Some parents say the reason they object to their children leaving is to keep the family together, but Jimenez, the Francisco Bravo teacher, says it sometimes has more to do with fear of the unknown. “The parents didn’t go to college themselves, so they’re afraid of what’s going to happen to the kid in a different school in a different city,” says Jiménez.
In his workshops, Carias says he tries to show parents that their children’s college experience away from home would not be that different than their own as immigrants. “The ones that migrated here from Mexico or Central America or another country embarked on a journey on their own,” he says. “Some of them had to go through fences, borders and by themselves and landed here not knowing the language.”

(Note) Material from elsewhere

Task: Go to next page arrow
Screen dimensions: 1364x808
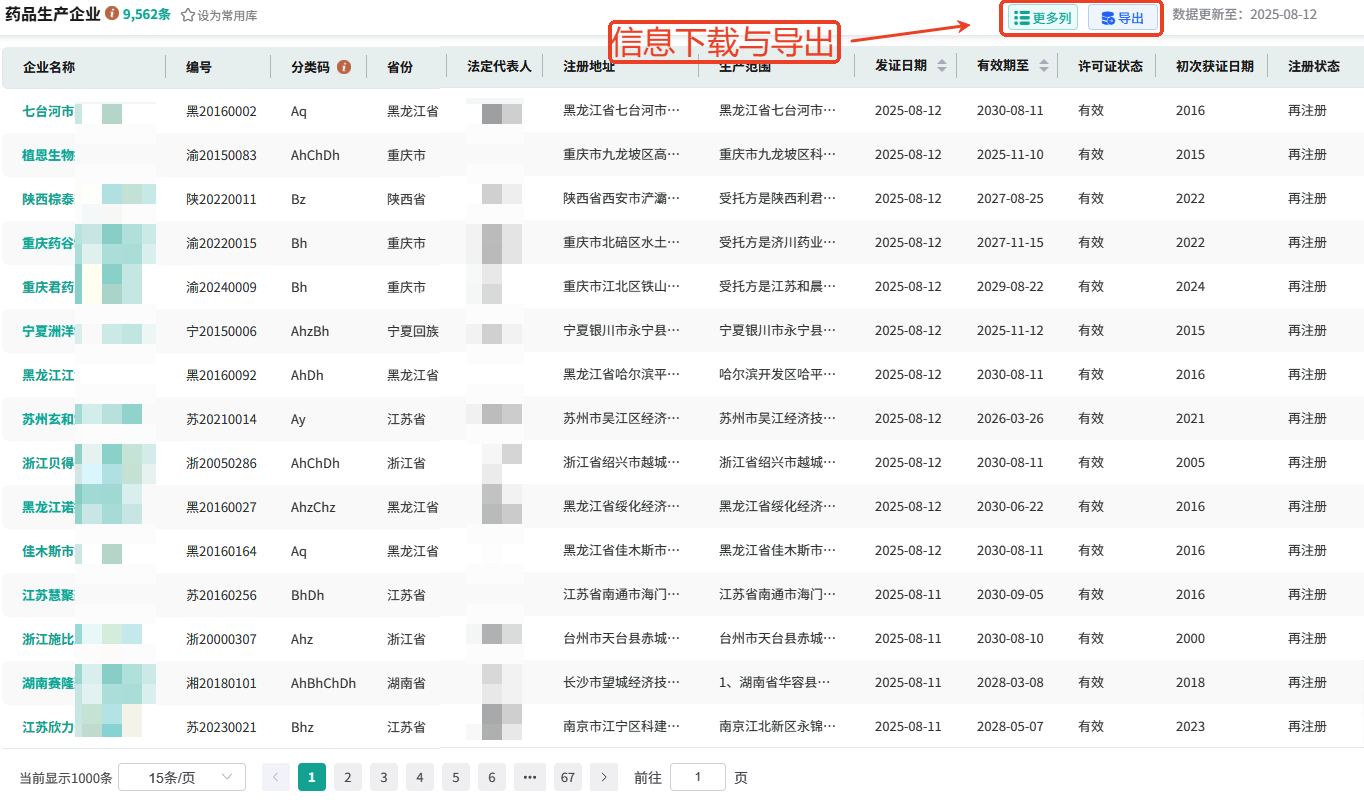Action: 604,777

Sometimes it’s the student who doesn’t want to leave home. Daisy Calvary, 19, who attends Cal State Fullerton, says fear influenced her decision.
“I feel that staying closer to home meant being closer to family,” says Calvary. “Family is everything. I was scared to live far from my parents and sister and brother. It was between Davis and Fullerton. I felt safer with Fullerton.”
Carias agrees that staying closer to home might be the right option for some. Those who want to go away should start the conversation with parents early on.
“You have to prepare them, because it’s something new culturally,” he says. “It’s something new especially if the student is going to be the first in their family to go to college and especially if they’re going to be moving into dorms.”
Zola Cervantes is a senior at Francisco Bravo Medical Magnet High School in Boyle Heights.